The 250/100 historical menu by Davide Scabin, currently featured at Carignano in Turin, has set in motion a long-contemplated project: the complete mapping of the chef’s work. The following text traces its genesis and outlines the conceptual foundations of this initiative, which aims to capture – in a timeless, non-biographical form – the defining traits of his cuisine that have marked turning points in contemporary gastronomic thought.
Prologue
“What have you been doing all these years, Noodles?”
“I went to bed early.”
In one of the most iconic sequences in the history of cinema, De Niro opens Once Upon a Time in America with this cryptic exchange.

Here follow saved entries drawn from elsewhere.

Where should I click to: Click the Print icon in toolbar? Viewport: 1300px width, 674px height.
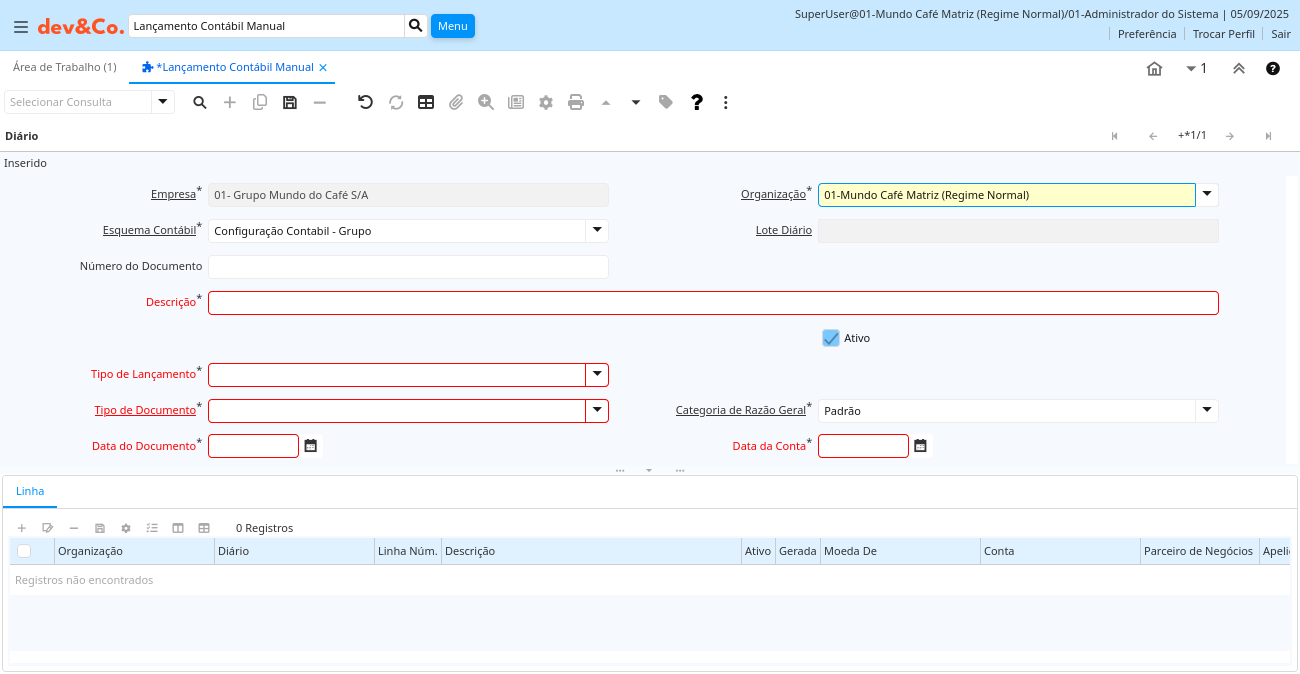[576, 102]
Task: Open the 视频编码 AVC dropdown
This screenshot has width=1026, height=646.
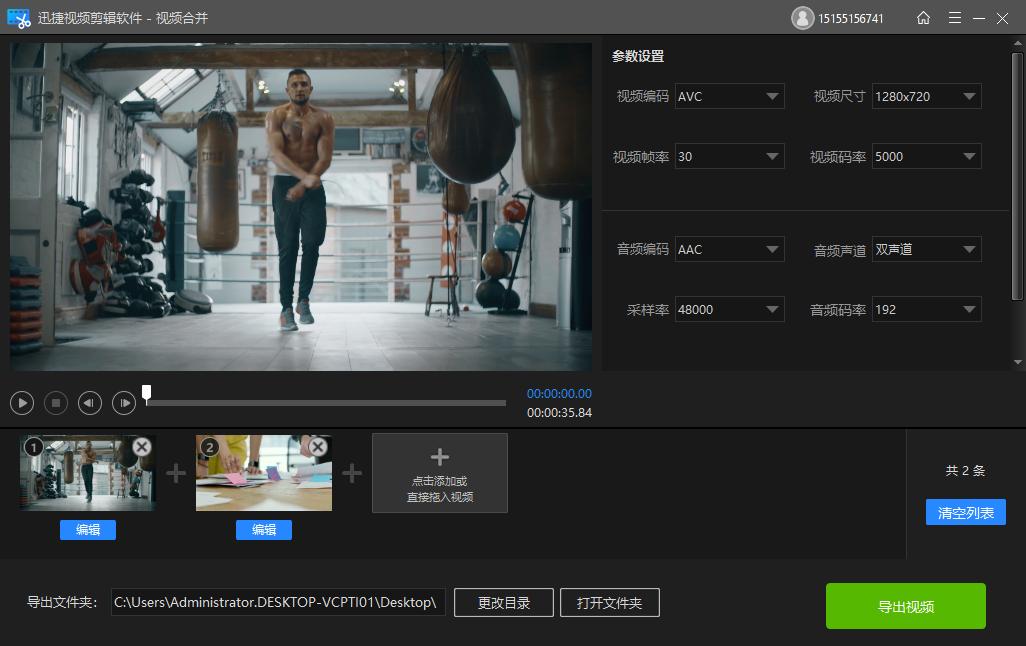Action: [x=729, y=96]
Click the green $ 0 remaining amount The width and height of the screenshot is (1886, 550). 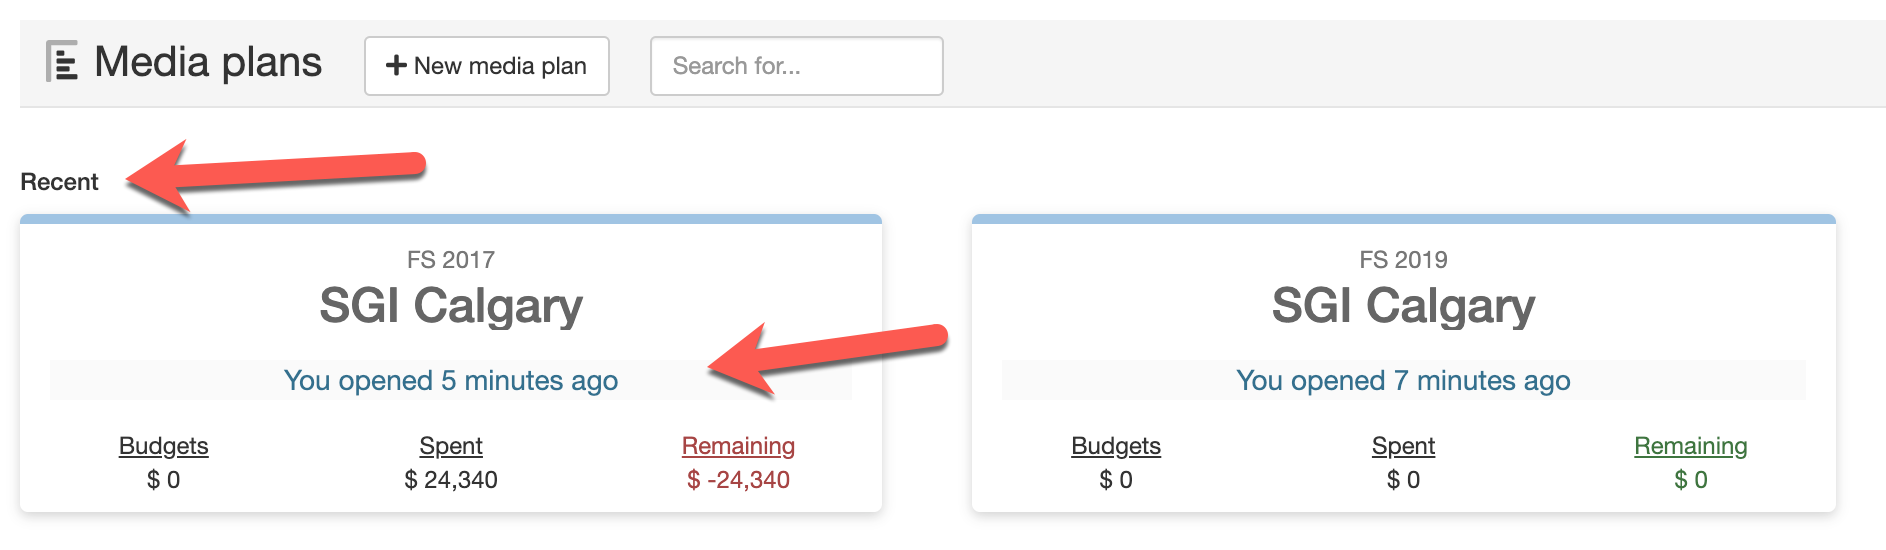click(x=1690, y=480)
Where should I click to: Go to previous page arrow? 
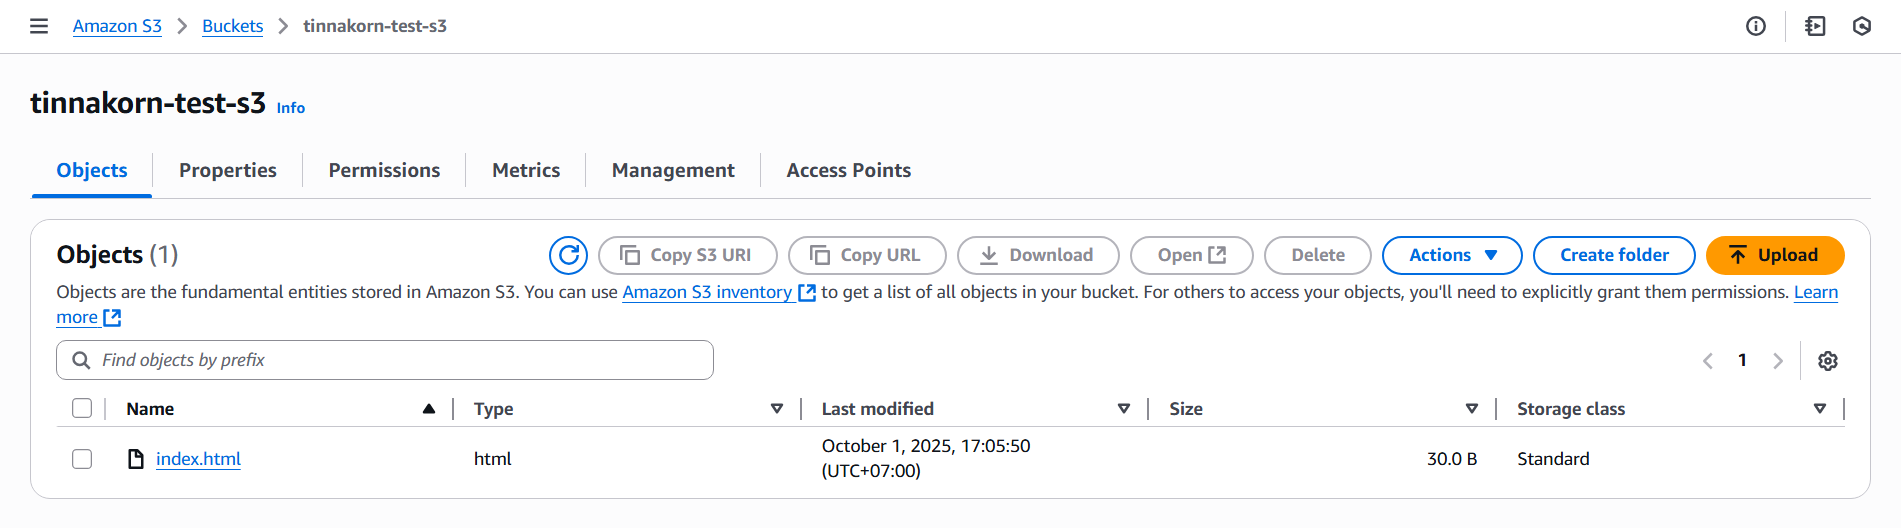pyautogui.click(x=1708, y=361)
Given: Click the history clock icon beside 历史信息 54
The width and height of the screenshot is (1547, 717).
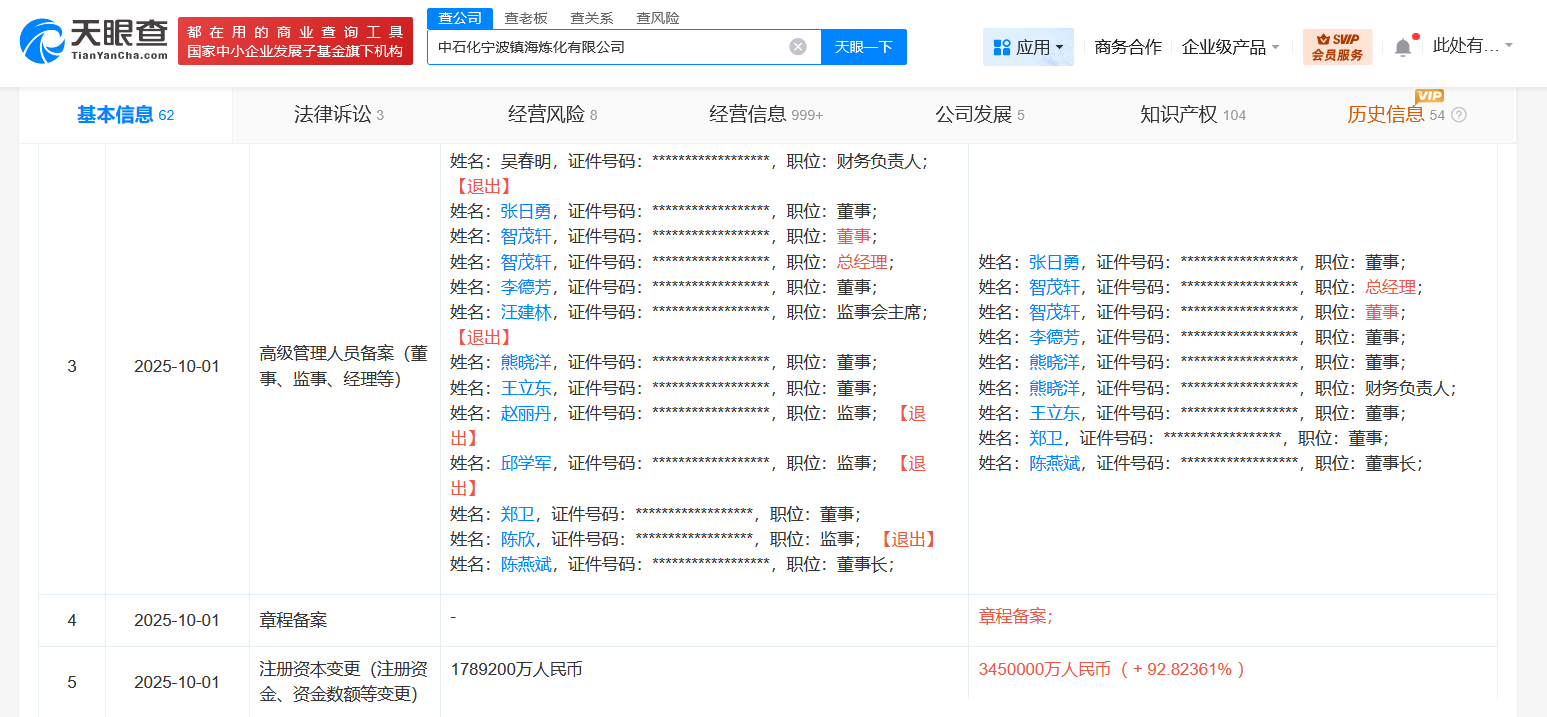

The reference to the much-quoted yet seldom-read opening of Proust’s In Search of Lost Time is inevitable:
Longtemps, je me suis couché de bonne heure. In both cases, interpretations abound, and no single reading prevails over the others when it comes to the meaning behind the two protagonists’ “going to bed early.”
A reflection on the past?
An awareness of a time that will never return?
An admission of a time that could have been, but never was?
Or, conversely, the serene anticipation of a time still waiting to unfold?
Why not instead a sense of inner peace for a time that has already expressed itself to the fullest – so that one turns in early to luxuriate in that liminal space between wakefulness and sleep, where the recognition of the entire universe resides?
The brilliance of this expression lies precisely in its refusal to be definitive: it is essential to the work it introduces, yet it does not dictate how the viewer must experience it.
It conveys, without embellishment, the protagonist’s position, but leaves the listener free to draw their own conclusion according to their own state of mind –according to what they are seeking.
Its strength resides in the shifting nature of the audience: each time we rewatch Once Upon a Time in America, Noodles will always give the same answer; each time we reread In Search of Lost Time, the novel will always open with the same line.
But in watching again, in reading again, we will not be the same – and the taste of that phrase will plunge us into our own personal gaze upon the past, and into whatever meaning retrospection holds at that precise moment in our lives.